DOCUMENT:
= = = = = = =

I wonder though if we men don't make too much of good looks. The beauty is likely to be a conceited snob from all her propositions. The not-so-beautiful must work with her personality to ensnare a man, and from rejection has a healthier imagination in things sexual, thus making her more appealing the way a woman should be.
Later on I smelled a vagrant. I think our Professor-in-Chief gets under my skin among other reasons because he would endorse the cretinous Justice Douglas. At the same time he wants to spend zillions on social projects. Yet somehow in the superliberal's mindset the vagrant's "right" to smell trumps the zillions in social projects. Professor-in-Chief, WHY?
I'm 52 years old. Even if it were kosher I wouldn't want a woman who's young enough to be my daughter. Today's youth know little SUMNER and their cell providers haven't taught them; their every second utterance is "I'm like OHMIGOD", and they exude the airs of an airhead.
And then I saw an exceptionally comely young woman in shorts and riding a bicycle, and I felt sad again.
It's likely our once beloved Orchestra will soon file for bankruptcy, and if it doesn't it should. It is a victim of RENDELLISM. Where the Orchestra should have spent its time and resources building audiences and burnishing its future it ignored precious both by helping build a defective concert hall, the Quonset Hut on Broad, whose problems cost added precious millions and detract from the musicians' cause, all so EDDIE could fondle breasts. What was its purpose anyway? What was wrong with the Academy of Music that a concerted refurbishment could not have solved? And it got built because the EDDIES saw quonset huts as factories. Thanks a lot, GUV; you can't leave office fast enough.
We should have mentioned Mary Travers the other day but then Tom Lehrer said pretty much all one can say about folk music. Regardless, folk, however conscientious and occasionally maudlin, was optimistic. The singers had a fun time protesting, and their fun rubbed off on their audiences. Today's folk music is [C]RAP. The folk movement left behind indelible personalities and tunes. But [C]RAP...pardon my Portuguese but unless your last name is MURDOCH or IMMELT who wants to hear people bitch all the time?

= = = = = = =

SUPPLIED DATA:
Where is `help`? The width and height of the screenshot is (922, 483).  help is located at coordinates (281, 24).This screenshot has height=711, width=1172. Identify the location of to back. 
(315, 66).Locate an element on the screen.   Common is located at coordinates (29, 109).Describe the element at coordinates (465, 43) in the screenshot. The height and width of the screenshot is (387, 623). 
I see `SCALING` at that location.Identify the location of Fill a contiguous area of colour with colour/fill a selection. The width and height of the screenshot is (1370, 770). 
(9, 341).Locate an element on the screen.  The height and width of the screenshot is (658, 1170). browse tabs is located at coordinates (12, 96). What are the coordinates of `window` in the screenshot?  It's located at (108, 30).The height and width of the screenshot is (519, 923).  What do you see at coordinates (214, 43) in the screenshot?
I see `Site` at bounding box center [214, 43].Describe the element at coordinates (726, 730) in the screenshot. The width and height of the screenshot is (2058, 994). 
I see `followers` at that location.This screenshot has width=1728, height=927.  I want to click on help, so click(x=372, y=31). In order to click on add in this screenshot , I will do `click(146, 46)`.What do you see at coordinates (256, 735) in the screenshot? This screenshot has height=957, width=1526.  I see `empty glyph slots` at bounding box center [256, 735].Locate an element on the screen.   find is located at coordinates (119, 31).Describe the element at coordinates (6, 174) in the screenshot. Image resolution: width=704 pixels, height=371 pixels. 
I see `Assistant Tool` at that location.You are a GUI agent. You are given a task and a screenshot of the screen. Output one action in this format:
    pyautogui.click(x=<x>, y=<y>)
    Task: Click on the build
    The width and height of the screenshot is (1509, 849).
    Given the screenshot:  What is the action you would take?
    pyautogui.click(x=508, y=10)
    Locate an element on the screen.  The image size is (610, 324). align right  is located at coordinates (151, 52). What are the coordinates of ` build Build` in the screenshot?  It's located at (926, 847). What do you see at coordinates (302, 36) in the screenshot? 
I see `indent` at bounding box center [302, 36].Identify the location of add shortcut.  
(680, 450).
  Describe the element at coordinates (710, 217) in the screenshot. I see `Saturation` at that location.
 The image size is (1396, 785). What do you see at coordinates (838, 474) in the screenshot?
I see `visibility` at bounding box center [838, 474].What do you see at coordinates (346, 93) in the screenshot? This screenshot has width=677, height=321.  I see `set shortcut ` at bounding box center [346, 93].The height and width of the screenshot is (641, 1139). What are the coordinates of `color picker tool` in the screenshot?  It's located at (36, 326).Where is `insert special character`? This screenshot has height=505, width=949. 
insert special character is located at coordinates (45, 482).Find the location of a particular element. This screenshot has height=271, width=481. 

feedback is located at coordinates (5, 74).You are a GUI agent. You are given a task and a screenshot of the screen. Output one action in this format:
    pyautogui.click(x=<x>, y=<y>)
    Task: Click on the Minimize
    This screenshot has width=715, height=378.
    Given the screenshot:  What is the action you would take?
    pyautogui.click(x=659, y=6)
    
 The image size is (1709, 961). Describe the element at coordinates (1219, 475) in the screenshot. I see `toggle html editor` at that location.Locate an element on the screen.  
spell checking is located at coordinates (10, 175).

= = = = = = =

TO DO:
1. Rewrite the commentary between "We should have" and "all the time?", inclusive, substituting "hopeful" for "optimistic".
2. How old does the writer of the commentary say he is?

ANSWERS FOR THE EXERCISE:
1.
We should have mentioned Mary Travers the other day but then Tom Lehrer said pretty much all one can say about folk music. Regardless, folk, however conscientious and occasionally maudlin, was hopeful. The singers had a fun time protesting, and their fun rubbed off on their audiences. Today's folk music is [C]RAP. The folk movement left behind indelible personalities and tunes. But [C]RAP...pardon my Portuguese but unless your last name is MURDOCH or IMMELT who wants to hear people bitch all the time?

2. 52 years old